## Set exercise 1
Translate into Spanish this sentence from the survey text on feedback to arbitrators: "All sub-groups were in favour of reporting to arbitral institutions."
## Set exercise 2
Write the next few sentences of the survey text on feedback to arbitrators below, picking up after its last sentence.

## Document section
The respondents who answered “yes” to providing feedback were asked a follow-up question as to how they would like to provide such an assessment. They were given a choice of three options, plus a blank space for new suggestions. The overall results showed that reporting to an arbitral institution (provided the arbitration was on an institution’s rules) would be by far the preferred method of providing assessment of arbitrators (at 88%). All sub-groups were in favour of reporting to arbitral institutions. There was a difference in sub-groups as to whether feedback should then be subject to public review or simply feedback to the arbitrator in question.
It was against the results of the White & Case/Queen Mary Survey that the panel looked at the issue of feeding back to arbitrators and posed the questions: Why? When? How? Whose feedback?
First, Paula Hodges QC addressed the question of why providing feedback on arbitrators would be a good idea. She began by commenting on the proliferation of feedback in modern life and then addressed arbitral feedback from the perspectives of the parties, counsel, the institutions and the arbitrator(s).

## Excerpted data
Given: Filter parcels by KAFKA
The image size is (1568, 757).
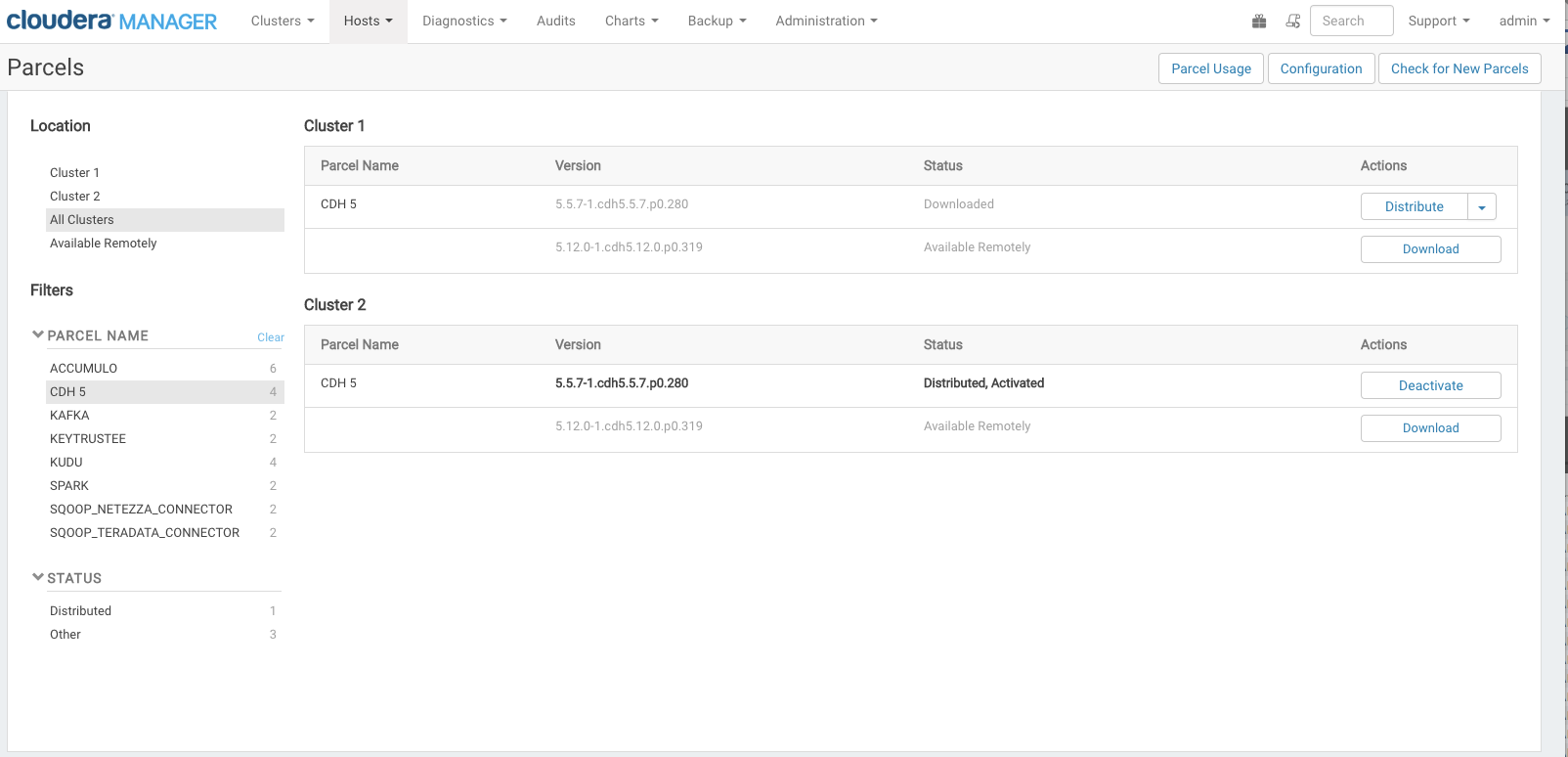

* * *

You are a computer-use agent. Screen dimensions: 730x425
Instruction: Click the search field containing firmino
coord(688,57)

## Written answer 1
Todos los subgrupos estaban a favor de informar a las instituciones arbitrales.

## Written answer 2
The general theme underlying all perspectives was that feedback enabled arbitrators to improve and develop their skills. That in turn promoted confidence in the arbitral system, which is beneficial given the proliferation of arbitral institutions. It also assisted in promoting party autonomy and would help institutions with their future arbitral appointments. It might also assist parties with decisions on party appointments, either through information from the institutions or from publicly available information about arbitrators (if feedback was given on a public platform). Publicly available feedback might also help address the current problems with diversity in arbitrator appointments.
Paula also addressed the potential drawbacks of feeding back to arbitrators. In particular, she considered that context was key and that any form of publicly available feedback (which was available for future disputes) may not give an accurate or complete picture because, for example, the parties will not be able to see whether delay is caused by all three arbitrators or only one.
The other concern Paula identified was that if arbitrators were conscious of their performance being publicly judged, they may shy away from making hard (or robust) decisions for fear of getting a bad write-up. She concluded by quoting Alan Bennett in Writing Home, where he said: “When people are on their best behaviour they aren’t always at their best.”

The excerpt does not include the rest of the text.